#### What is required
Output all the data exactly.

#### Records to use
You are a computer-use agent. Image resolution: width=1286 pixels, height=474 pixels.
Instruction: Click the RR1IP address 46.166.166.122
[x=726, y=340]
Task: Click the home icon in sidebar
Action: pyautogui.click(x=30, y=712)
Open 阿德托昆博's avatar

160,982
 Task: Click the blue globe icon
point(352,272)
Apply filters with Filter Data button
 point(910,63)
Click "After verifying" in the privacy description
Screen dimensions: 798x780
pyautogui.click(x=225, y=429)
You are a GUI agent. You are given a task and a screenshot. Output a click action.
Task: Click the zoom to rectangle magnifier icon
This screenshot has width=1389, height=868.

#### Task response
You are a computer-use agent. Image resolution: width=1286 pixels, height=474 pixels.
Instruction: Click the RR1IP address 46.166.166.122
[x=726, y=340]
Task: Click the home icon in sidebar
Action: pyautogui.click(x=30, y=712)
Open 阿德托昆博's avatar

160,982
 Task: Click the blue globe icon
point(352,272)
Apply filters with Filter Data button
 point(910,63)
Click "After verifying" in the privacy description
Screen dimensions: 798x780
pyautogui.click(x=225, y=429)
You are a GUI agent. You are given a task and a screenshot. Output a click action.
Task: Click the zoom to rectangle magnifier icon
This screenshot has width=1389, height=868.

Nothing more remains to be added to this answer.